• **WORK ORDER**:
Only lines containing the word "Identify" belong in the answer; copy each one from the records.

• **MATERIAL FOR THIS TASK**:
◆ ◆ ◆ ◆ ◆ ◆ ◆
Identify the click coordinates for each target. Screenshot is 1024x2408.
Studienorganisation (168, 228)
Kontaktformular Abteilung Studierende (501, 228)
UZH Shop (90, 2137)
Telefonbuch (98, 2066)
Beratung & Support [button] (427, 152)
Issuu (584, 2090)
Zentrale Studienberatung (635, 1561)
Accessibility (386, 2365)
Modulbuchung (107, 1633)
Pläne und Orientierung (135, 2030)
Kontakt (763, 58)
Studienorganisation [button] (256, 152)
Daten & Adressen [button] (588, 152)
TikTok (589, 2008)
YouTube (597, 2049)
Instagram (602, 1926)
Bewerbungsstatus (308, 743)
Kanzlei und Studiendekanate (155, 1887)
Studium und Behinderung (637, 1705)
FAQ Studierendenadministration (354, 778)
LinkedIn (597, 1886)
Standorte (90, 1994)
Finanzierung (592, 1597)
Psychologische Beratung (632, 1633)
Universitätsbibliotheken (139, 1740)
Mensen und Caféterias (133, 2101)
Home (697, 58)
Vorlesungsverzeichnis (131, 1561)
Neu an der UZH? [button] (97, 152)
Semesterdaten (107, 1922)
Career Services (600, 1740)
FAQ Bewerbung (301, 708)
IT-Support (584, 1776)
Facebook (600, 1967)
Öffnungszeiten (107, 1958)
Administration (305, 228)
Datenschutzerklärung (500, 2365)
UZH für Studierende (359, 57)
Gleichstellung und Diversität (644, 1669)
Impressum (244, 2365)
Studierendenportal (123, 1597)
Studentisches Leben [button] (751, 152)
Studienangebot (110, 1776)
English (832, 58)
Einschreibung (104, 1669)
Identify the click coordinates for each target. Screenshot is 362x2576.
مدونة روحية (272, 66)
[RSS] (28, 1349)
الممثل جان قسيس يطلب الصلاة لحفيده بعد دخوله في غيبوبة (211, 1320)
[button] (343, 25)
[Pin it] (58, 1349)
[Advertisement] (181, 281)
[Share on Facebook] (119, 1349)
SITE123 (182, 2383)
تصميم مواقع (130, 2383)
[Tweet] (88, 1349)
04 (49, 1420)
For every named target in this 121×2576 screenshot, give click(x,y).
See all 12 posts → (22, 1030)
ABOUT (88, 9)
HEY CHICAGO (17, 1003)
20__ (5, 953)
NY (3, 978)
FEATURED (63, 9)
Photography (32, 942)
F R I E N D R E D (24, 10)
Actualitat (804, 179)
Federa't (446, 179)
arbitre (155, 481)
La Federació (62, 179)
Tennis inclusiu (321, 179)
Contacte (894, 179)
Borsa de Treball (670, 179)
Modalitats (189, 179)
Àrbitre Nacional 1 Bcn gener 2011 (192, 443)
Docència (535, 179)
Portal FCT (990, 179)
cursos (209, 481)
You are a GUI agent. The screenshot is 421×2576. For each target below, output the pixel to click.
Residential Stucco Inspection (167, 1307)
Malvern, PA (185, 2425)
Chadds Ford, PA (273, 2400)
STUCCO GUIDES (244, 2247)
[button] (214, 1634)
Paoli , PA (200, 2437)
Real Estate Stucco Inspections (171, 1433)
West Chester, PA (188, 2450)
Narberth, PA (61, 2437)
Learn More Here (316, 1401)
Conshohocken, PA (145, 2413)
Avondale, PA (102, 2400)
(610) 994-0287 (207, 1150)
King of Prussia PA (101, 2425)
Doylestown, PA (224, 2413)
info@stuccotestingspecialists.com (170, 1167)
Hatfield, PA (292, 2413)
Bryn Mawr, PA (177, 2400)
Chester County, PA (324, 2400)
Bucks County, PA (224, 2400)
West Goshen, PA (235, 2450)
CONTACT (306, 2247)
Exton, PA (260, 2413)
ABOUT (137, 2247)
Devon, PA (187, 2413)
◆ ◆ ◆ ◆ ◆ ◆ ◆
• **TASK SOLUTION**:
Identify the click coordinates for each target. Screenshot is 1024x2408.
Identify the click coordinates for each target. Screenshot is 362x2576.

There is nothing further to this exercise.